By Lisa Redmond
LOWELL -- The scam was simple: Jillian Walkowicz would troll the UMass Lowell campus looking for gullible students who would believe her lie that she needed money to rent a room so that she and her two children could leave her abusive husband.
She would ask students to take a $200 check made out to her on Herbert Imbimbo's account, walk the student to the ATM and exchange the cash for the check.
Within days after depositing the check, two students who fell for this scam found themselves cheated out of $400 when they discovered that the checks bounced.
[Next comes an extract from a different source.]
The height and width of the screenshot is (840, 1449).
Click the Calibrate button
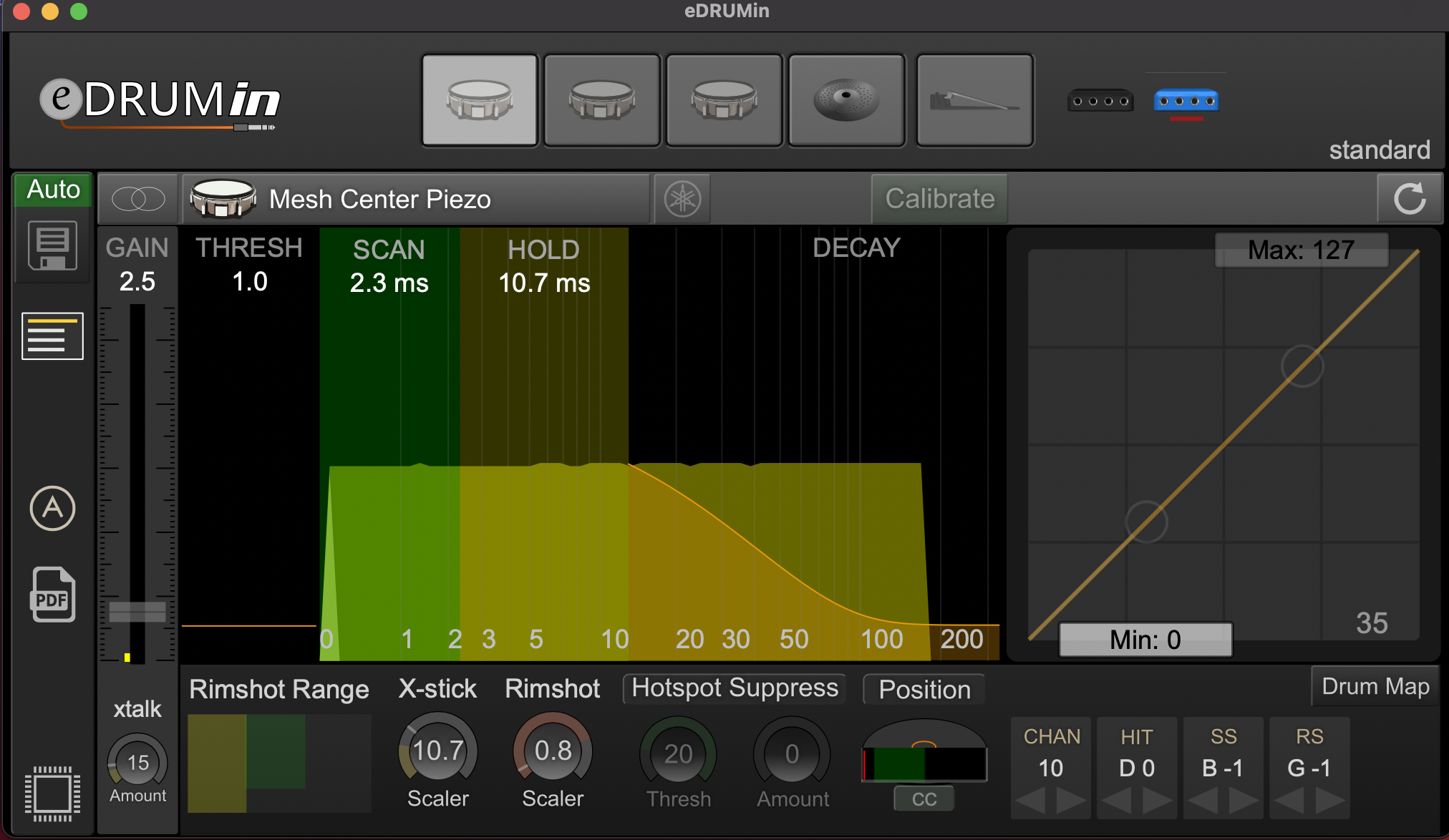938,199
Imbimbo's account was not only devoid of money, it had been closed.
In Lowell District Court on Thursday, Imbimbo, of 41 Bowers St., Apt. 2, appeared shocked as he pleaded not guilty to two counts of conspiracy in connection with this scam.
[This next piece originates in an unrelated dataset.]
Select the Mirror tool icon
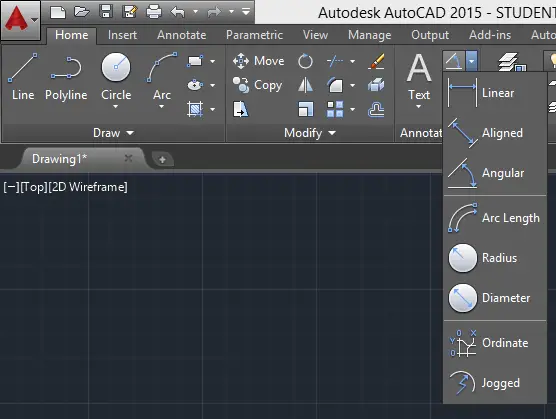Image resolution: width=556 pixels, height=419 pixels. 305,85
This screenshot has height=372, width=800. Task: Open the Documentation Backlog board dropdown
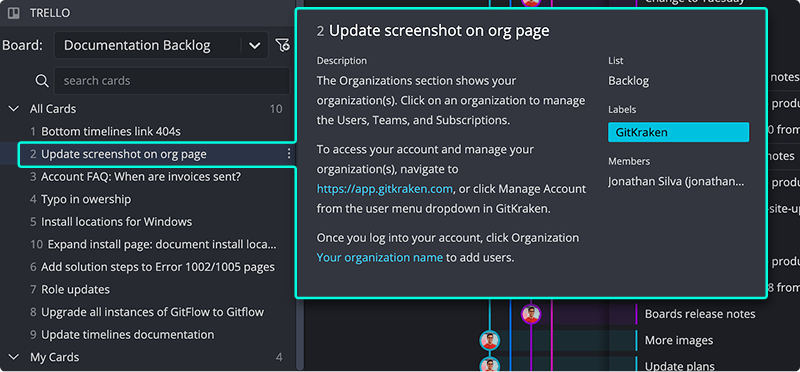click(161, 45)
Prosecutor Phil Chen noted Imbimbo has 57 convictions on his record with 53 defaults.
Judge Michael Uhlarik set Imbimbo's bail at $3,000 cash . Imbimbo's next court date is Oct. 4 for a pretrial conference.
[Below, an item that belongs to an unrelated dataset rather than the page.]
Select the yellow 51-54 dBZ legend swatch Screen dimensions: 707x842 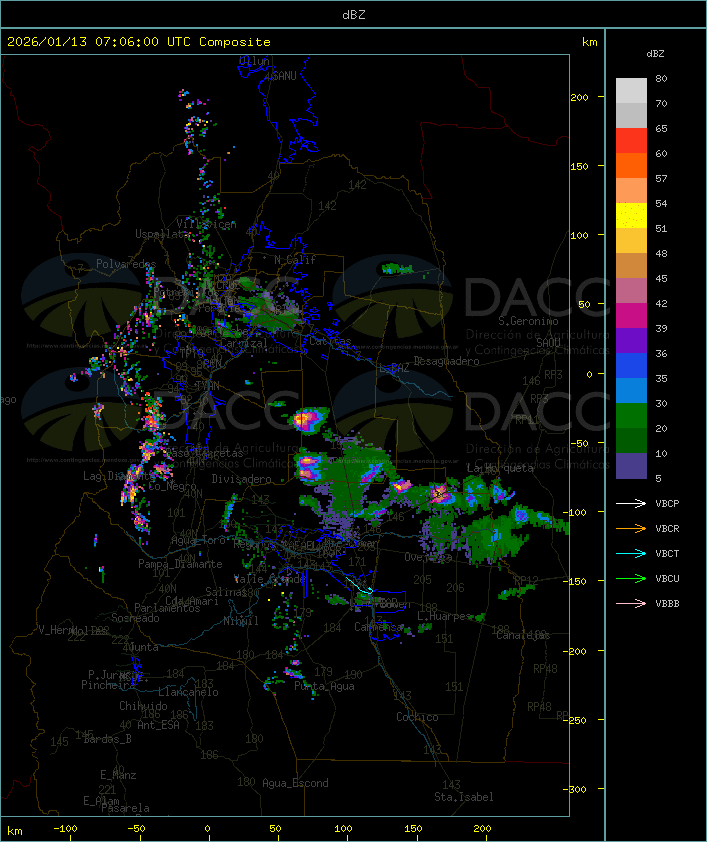click(x=631, y=216)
Walkowicz, who faces charges in this case, defaulted on her arraignment. There is a warrant out for her arrest.
According to court documents, the first victim told police that on Jan. 29 she was walking when she was approached off campus by a woman who said she was trying to flee her abusive husband with her two children and needed a hotel room.
The woman showed her a $200 check from Digital Credit Unit drawn on Imbimbo's account and made out to Walkowicz. The victim walked with the woman to an ATM gave her the cash, while the woman signed over the check.
On Feb. 3 the victim learned the check bounced.
The second victim was approached in the same way off-campus on Feb. 17. She provided the same amount of cash and the check bounced.
The victims were able to identify the woman using a photo array. When police spoke to Walkowicz she allegedly admitted to using this scam to feed a $60 to $80 per day heroin habit. She has used the scam since November 2012 in Lowell, Chelmsford and Boston.
She targeted UMass Lowell students because she believed they were more naive, she told police.
Walkowicz allegedly admitted to police she obtained the checks from Imbimbo, who also had a heroin addiction. In exchange for his checks on a closed account, she would give him a portion of the cash.
Police spoke to several witnesses who indicated that they saw Imbimbo give Walkowicz a box of checks, according to court documents.
Imbimbo was confronted by police during a phone call while he was in detox for his $100-per-day heroin habit, court documents state.
In his alleged statement, Imbimbo admitted knowing Walkowicz was scamming people, but didn't know how. He told police he had received $120 from Walkowicz.
But defense attorney Roland Milliard said Imbimbo, a disabled Army veteran, denies any knowledge of this scam.
He also noted that Imbimbo reported the checks as stolen and that the writing on those checks did not match his client's handwriting.
Milliard told the judge that Imbimbo was under duress when he spoke to the police from detox.